Learning point from this station:

Managing childhood obesity in primary care requires a holistic, compassionate, and evidence-based approach. A key lesson is the need to explore contributing factors, including diet, physical activity, screen time, psychological impact (such as bullying), and family lifestyle. Sleep hygiene should also be considered, as sleep deprivation can contribute to weight gain.

NICE recommends that the UK 1990 BMI centile charts be used to assess weight in children:

  • BMI >91st centile = overweight
  • BMI >98th centile = obese
  • BMI >99.6th centile = severely obese

Drug treatment, such as orlistat, is generally not recommended in children and is not licensed for use in those under 12 years of age except under specialist supervision in exceptional cases. Even in adolescents over 12, its use must follow thorough evaluation after lifestyle interventions have been tried.
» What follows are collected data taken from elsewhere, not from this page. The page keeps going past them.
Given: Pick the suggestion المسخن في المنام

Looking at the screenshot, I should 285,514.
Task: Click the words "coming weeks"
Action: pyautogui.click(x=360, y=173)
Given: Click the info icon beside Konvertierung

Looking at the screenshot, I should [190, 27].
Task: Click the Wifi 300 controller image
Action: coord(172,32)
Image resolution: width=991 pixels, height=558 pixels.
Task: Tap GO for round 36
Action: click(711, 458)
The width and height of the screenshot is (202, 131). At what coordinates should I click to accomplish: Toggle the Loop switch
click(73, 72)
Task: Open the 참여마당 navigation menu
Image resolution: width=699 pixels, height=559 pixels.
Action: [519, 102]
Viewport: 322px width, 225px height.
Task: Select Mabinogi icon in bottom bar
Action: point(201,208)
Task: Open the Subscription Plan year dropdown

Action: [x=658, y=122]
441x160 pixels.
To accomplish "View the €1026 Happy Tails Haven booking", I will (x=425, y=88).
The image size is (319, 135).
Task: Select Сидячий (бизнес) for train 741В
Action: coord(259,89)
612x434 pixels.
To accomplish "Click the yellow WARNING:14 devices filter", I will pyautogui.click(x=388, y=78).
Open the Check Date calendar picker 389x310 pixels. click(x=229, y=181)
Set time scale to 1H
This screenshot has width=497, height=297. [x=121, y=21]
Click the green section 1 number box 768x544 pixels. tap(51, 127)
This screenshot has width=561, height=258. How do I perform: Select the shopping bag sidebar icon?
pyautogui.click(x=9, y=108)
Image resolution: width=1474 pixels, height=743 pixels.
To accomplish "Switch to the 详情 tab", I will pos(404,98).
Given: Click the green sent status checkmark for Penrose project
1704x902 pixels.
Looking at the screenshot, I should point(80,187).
When used, a 6–12-month trial with specialist initiation and monitoring is advised. In addition, supplementation with multivitamins may be necessary due to its effect on fat-soluble vitamin absorption.

Referral to a paediatrician should be considered if the child has:

  • BMI >98th centile with complications such as sleep apnoea or orthopaedic problems
  • Evidence of growth concerns, such as height <9th centile or delayed/precocious puberty
  • Symptoms suggesting endocrine or genetic disorders
  • Severe or progressive obesity under age 2
  • Significant learning disabilities or other concerns

Complications of obesity in children include:

  • Type 2 diabetes and insulin resistance
  • Breathing problems (e.g., sleep apnoea)
  • Musculoskeletal issues
  • Non-alcoholic fatty liver disease
  • Vitamin D and iron deficiency
  • Polycystic ovary syndrome
  • Psychosocial effects and stigma

Emotional impacts, such as bullying and low self-esteem, should also be addressed. Signposting to school support or mental health services like CBT can be beneficial. Collaboration with the school can help ensure bullying is managed effectively.